* _EXTRAIT_

------------------------------------

Pourquoi ai-je voté la motion de censure contre le gouvernement de François Bayrou ? 

Depuis la dissolution surprise du 9 juin dernier, notre pays est profondément marqué par une crise politique d’une ampleur sans précédent. Une crise politique grave qui déstabilise et aggrave la crise économique de notre pays, crise politique qui décrédibilise la place de notre pays sur la scène internationale, crise politique qui aggrave la déstabilisation de nos services publics. 

Le 30 juin et 7 juillet dernier, les électrices et électeurs se sont déplacés en masse vers les urnes pour exprimer leur ras-le-bol de la politique menée, et demandé à ce que cela change. Depuis le vote de la motion de censure du 4 décembre, vous êtes nombreuses et nombreux à continuer à demander des changements perceptibles dans la conduite du pays tout en demandant aux responsables politiques de se mettre d’accord pour assurer une forme de stabilité dans notre pays. Deux injonctions qui pourraient s’accorder, si Emmanuel Macron ne s’entêtait pas à poursuivre la politique qu’il a mené jusqu’à présent et qui a été désavouée par vos votes.

------------------------------------

* _CONSIGNE_
Citez mot pour mot le passage de l'extrait sur la motion de censure qui s'ouvre sur les mots « Depuis la dissolution » et se termine par « nos services publics. ».

Données contenues dans un jeu de données
------------------------------------

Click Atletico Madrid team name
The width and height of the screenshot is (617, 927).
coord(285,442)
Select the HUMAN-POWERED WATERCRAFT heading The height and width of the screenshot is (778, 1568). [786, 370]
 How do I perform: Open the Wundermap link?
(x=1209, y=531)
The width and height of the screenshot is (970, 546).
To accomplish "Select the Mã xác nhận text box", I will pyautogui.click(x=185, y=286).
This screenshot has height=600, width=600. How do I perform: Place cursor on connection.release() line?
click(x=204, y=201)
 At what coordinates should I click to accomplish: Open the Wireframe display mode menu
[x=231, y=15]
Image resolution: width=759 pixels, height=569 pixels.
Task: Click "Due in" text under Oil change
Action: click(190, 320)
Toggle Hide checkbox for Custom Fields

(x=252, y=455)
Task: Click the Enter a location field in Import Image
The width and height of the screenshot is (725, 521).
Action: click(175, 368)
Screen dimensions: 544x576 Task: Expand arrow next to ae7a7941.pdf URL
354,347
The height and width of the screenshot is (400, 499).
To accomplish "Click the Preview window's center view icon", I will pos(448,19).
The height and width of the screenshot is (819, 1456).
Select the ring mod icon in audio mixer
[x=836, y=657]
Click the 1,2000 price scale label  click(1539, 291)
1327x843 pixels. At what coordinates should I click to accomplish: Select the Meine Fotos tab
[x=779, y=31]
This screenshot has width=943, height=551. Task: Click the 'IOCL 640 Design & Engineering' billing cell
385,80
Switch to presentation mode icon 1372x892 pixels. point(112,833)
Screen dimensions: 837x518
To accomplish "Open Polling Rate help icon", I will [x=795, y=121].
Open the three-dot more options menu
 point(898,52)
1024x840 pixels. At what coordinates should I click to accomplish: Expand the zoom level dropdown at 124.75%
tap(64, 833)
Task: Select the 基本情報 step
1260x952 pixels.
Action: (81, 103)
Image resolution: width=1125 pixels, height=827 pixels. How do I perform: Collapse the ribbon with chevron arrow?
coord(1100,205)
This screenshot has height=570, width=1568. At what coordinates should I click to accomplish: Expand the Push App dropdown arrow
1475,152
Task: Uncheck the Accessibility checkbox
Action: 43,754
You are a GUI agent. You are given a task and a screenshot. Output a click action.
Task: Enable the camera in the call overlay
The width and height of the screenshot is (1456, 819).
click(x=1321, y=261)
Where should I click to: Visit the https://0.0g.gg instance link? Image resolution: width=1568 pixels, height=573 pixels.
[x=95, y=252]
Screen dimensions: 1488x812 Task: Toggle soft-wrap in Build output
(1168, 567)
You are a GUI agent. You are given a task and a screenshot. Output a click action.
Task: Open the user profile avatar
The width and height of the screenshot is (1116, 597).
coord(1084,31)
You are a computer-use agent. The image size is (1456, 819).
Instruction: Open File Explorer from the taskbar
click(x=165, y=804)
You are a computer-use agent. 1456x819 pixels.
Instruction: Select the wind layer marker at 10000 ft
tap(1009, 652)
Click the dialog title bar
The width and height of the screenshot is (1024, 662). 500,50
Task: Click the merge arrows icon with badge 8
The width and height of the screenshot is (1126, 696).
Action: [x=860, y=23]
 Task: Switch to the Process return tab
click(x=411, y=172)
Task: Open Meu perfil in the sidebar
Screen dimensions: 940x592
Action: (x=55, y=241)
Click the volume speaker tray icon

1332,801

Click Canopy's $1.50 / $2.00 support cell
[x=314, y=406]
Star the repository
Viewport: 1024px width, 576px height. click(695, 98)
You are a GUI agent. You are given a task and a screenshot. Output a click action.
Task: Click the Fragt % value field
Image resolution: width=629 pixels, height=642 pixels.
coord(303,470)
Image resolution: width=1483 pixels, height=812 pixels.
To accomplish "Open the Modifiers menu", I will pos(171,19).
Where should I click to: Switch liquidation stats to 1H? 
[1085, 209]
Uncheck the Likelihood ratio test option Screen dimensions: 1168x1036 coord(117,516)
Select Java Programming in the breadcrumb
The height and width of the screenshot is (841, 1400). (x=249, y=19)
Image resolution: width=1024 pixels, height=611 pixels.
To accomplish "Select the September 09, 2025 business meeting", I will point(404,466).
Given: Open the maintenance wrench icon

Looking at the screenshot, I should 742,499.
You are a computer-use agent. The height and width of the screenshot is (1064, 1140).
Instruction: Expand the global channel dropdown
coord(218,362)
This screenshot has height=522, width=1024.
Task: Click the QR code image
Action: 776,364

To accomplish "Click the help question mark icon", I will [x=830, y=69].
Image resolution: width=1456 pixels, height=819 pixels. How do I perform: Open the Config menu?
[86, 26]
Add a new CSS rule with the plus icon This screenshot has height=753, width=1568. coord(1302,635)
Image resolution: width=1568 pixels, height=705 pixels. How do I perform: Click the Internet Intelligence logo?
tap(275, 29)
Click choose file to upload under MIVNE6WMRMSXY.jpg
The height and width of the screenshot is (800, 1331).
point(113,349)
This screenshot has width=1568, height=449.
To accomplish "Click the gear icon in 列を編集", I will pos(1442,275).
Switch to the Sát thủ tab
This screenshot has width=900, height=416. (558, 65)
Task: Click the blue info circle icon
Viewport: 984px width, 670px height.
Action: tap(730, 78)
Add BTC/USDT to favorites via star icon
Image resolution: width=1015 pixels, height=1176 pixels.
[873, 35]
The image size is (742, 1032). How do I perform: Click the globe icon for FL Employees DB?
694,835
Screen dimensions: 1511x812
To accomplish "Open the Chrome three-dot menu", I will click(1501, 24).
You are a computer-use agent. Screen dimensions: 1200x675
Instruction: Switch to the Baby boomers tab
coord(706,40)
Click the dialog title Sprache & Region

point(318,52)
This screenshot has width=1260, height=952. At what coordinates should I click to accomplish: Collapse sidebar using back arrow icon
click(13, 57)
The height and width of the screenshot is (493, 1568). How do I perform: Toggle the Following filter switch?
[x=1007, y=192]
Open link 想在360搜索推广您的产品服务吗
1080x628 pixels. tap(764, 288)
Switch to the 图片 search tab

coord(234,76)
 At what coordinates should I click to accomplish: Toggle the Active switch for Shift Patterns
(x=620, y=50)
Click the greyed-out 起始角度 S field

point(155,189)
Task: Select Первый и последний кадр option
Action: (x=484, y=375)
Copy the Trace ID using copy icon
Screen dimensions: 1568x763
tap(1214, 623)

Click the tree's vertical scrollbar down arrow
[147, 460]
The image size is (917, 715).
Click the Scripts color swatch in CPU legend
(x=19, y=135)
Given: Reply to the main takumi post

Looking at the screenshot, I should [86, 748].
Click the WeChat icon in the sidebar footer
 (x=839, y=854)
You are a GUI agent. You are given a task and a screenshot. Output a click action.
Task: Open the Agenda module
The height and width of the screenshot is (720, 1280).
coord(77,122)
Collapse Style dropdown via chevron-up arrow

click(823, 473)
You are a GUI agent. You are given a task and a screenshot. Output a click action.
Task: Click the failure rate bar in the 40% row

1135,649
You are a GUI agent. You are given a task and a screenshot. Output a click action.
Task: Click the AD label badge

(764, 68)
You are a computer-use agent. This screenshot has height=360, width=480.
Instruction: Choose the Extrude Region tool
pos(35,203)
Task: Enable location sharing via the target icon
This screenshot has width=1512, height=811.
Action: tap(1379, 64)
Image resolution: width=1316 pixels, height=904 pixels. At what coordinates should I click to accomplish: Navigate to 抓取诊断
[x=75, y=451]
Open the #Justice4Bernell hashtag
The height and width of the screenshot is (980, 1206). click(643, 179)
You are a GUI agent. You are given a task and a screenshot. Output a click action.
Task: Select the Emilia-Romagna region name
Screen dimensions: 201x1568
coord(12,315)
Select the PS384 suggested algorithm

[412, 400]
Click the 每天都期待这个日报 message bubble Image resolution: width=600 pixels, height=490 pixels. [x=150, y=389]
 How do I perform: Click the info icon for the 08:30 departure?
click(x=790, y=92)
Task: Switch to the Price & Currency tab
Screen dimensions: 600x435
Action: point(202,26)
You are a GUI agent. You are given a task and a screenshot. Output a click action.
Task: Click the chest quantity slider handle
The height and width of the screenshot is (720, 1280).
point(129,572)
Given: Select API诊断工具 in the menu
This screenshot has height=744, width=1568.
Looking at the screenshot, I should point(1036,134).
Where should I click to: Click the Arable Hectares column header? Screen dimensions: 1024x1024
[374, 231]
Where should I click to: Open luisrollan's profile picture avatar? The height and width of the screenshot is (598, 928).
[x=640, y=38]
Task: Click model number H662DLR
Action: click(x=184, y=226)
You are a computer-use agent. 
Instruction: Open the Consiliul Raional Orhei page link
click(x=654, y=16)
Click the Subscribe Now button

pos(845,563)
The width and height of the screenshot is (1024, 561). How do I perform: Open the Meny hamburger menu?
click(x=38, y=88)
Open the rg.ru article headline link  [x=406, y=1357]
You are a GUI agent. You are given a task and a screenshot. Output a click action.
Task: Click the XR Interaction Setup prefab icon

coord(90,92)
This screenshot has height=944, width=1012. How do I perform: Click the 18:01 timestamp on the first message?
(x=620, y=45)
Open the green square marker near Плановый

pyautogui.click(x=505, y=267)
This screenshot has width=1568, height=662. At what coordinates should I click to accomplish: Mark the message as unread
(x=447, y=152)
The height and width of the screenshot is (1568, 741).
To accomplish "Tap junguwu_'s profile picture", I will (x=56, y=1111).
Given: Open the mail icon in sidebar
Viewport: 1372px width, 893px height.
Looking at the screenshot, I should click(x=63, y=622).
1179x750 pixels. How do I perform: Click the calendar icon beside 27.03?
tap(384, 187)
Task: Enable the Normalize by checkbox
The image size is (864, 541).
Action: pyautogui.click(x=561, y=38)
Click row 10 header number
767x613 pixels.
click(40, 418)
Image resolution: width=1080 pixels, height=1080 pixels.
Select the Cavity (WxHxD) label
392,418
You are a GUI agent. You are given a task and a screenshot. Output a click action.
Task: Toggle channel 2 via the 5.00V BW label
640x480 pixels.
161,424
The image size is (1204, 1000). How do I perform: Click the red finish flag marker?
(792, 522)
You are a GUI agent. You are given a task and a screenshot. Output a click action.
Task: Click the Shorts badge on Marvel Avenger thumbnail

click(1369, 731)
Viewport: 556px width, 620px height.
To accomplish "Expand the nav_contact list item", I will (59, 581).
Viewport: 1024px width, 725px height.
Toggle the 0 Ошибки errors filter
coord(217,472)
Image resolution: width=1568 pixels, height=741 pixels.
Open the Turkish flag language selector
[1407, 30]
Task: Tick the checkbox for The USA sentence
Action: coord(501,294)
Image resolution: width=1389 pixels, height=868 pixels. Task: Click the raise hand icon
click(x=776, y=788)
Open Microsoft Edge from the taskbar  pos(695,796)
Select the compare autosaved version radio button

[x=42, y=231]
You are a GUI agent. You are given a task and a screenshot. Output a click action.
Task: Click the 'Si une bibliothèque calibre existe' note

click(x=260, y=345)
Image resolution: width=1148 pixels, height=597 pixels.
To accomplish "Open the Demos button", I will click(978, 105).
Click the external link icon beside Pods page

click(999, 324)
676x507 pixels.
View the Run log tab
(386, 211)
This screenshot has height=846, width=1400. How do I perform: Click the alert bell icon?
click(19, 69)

------------------------------------

* _RÉPONSE COMPLÈTE_
Depuis la dissolution surprise du 9 juin dernier, notre pays est profondément marqué par une crise politique d’une ampleur sans précédent. Une crise politique grave qui déstabilise et aggrave la crise économique de notre pays, crise politique qui décrédibilise la place de notre pays sur la scène internationale, crise politique qui aggrave la déstabilisation de nos services publics.